◆ Stored data ◆
┄┄┄┄┄┄┄┄┄┄┄┄┄┄┄┄┄┄┄┄

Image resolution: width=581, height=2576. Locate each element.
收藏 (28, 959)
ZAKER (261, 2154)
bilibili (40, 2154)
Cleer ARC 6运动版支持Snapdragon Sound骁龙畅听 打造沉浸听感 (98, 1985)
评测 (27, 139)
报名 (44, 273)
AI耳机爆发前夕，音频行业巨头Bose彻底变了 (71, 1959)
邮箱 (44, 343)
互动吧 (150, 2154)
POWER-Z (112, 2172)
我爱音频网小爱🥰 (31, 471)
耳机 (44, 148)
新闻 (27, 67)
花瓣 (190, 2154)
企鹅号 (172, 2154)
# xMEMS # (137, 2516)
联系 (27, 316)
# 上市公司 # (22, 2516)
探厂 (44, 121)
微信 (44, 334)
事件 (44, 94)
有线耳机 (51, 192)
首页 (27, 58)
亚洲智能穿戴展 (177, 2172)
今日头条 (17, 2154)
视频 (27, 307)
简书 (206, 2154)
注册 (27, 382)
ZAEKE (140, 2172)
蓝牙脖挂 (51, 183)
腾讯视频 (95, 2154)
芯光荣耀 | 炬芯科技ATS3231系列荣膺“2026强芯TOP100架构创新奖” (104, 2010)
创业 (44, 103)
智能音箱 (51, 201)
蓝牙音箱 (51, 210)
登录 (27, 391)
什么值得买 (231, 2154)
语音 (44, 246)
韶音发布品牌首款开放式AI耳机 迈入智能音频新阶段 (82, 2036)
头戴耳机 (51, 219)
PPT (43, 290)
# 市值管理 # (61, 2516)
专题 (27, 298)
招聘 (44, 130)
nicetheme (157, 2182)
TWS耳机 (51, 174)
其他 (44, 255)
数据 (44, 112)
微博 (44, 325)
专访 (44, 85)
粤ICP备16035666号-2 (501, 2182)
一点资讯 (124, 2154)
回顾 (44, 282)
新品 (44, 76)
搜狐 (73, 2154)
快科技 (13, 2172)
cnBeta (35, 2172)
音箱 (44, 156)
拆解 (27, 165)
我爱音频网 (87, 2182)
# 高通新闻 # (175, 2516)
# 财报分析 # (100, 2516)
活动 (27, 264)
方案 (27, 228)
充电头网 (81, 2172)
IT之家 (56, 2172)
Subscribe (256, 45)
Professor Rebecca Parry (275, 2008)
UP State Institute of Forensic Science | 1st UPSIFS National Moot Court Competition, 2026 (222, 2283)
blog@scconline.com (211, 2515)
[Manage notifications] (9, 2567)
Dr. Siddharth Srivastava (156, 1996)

┄┄┄┄┄┄┄┄┄┄┄┄┄┄┄┄┄┄┄┄

◆ Your task ◆
Only the line containing "音箱 (44, 156)" and the lines after it, up to and including the last line of the data, should appear in the answer, exactly as written.

◆ Exercise result ◆
音箱 (44, 156)
拆解 (27, 165)
我爱音频网 (87, 2182)
# 高通新闻 # (175, 2516)
# 财报分析 # (100, 2516)
活动 (27, 264)
方案 (27, 228)
充电头网 (81, 2172)
IT之家 (56, 2172)
Subscribe (256, 45)
Professor Rebecca Parry (275, 2008)
UP State Institute of Forensic Science | 1st UPSIFS National Moot Court Competition, 2026 (222, 2283)
blog@scconline.com (211, 2515)
[Manage notifications] (9, 2567)
Dr. Siddharth Srivastava (156, 1996)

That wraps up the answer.